Your answer should be the lines of the data below that contain "payment".
=-=-=-=-=
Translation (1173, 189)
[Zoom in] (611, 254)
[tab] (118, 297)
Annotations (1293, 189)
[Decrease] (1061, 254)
=-=-=-=-=
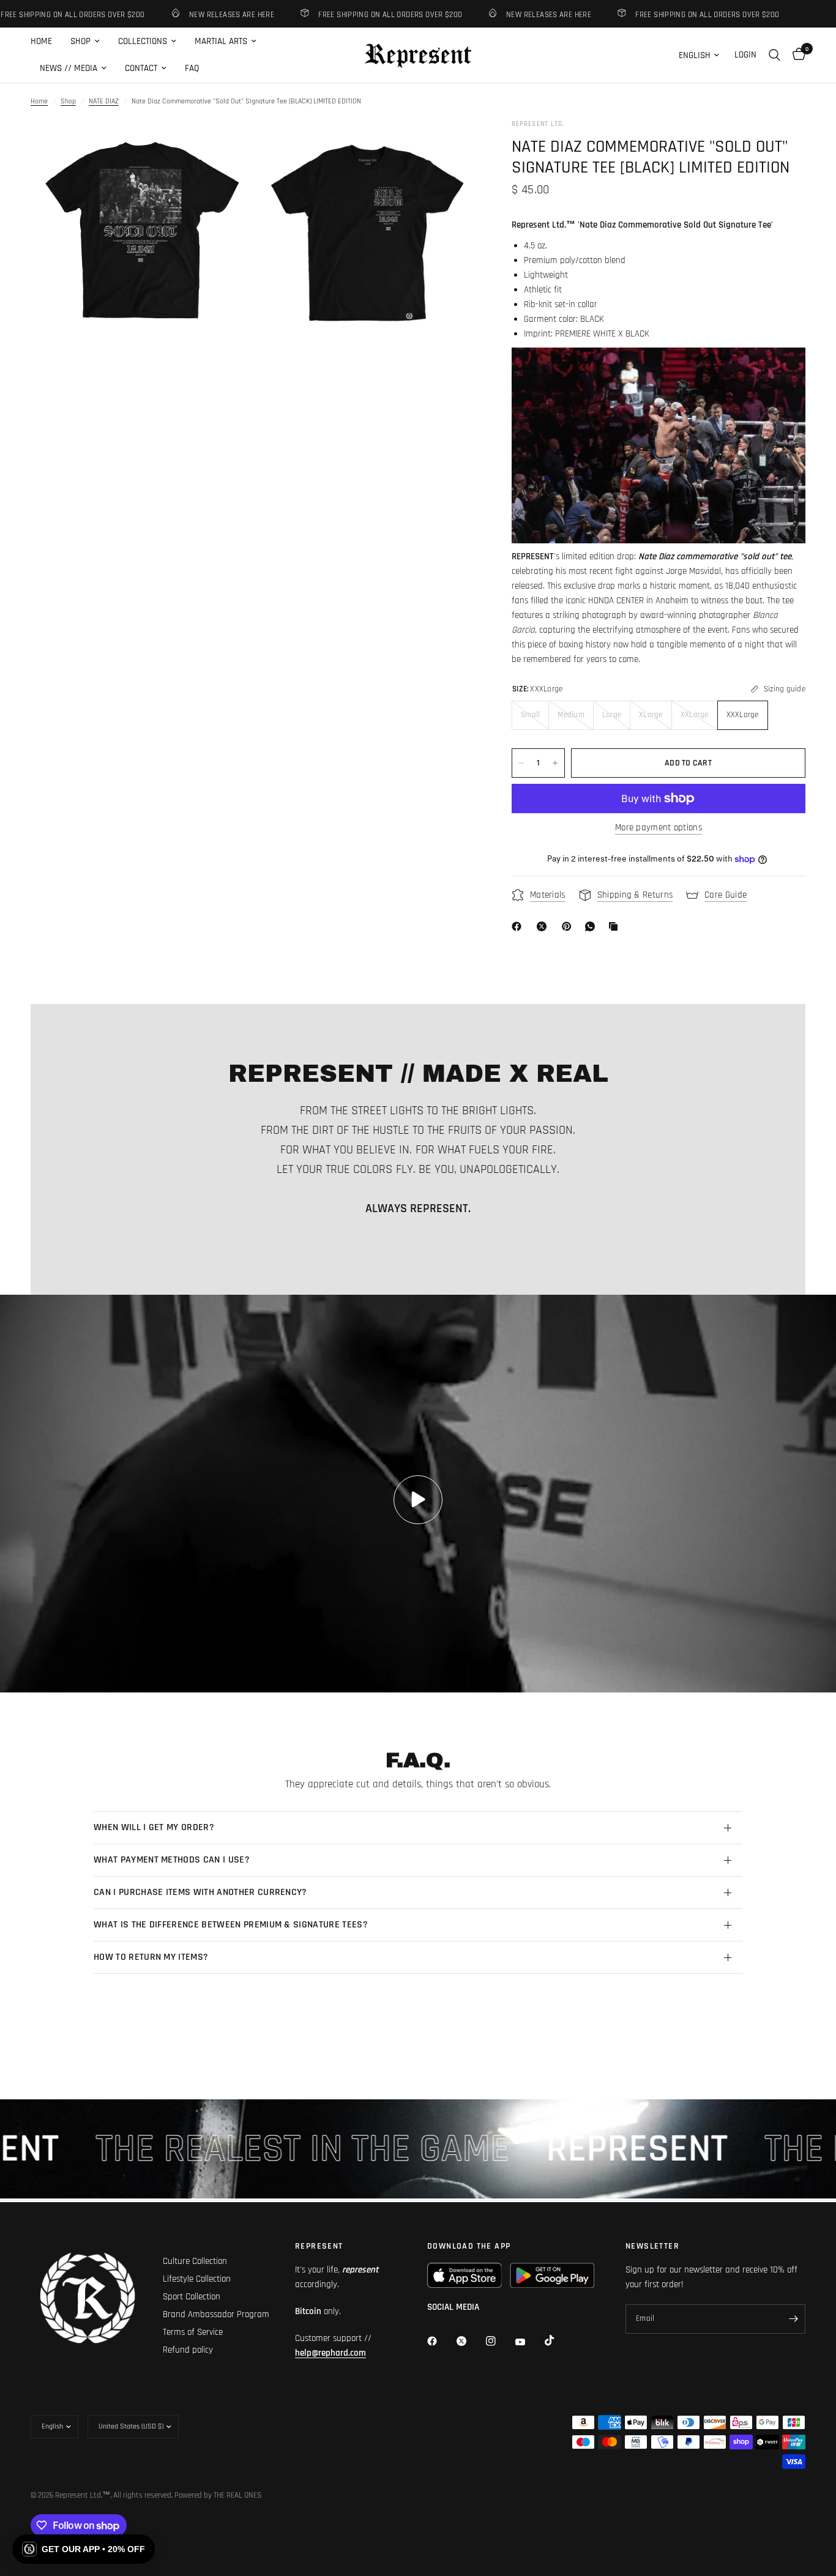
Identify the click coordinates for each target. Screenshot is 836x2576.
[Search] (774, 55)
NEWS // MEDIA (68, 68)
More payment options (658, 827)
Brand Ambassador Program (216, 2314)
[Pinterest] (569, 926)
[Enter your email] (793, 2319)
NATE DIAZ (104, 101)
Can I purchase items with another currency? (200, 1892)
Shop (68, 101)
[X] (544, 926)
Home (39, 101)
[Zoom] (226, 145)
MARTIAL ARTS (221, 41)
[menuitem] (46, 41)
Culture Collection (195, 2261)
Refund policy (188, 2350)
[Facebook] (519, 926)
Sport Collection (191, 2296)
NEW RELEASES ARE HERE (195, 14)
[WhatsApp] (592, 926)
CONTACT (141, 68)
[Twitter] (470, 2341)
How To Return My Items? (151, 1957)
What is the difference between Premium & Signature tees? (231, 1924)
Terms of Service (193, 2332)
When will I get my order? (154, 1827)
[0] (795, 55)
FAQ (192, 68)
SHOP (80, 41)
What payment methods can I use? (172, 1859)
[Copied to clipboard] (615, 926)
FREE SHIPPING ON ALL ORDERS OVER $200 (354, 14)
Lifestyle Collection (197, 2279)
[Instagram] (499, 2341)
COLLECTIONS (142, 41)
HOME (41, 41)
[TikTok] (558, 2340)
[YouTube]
=-=-=-=-=
■ **Solved problem**:
More payment options (658, 827)
What payment methods can I use? (172, 1859)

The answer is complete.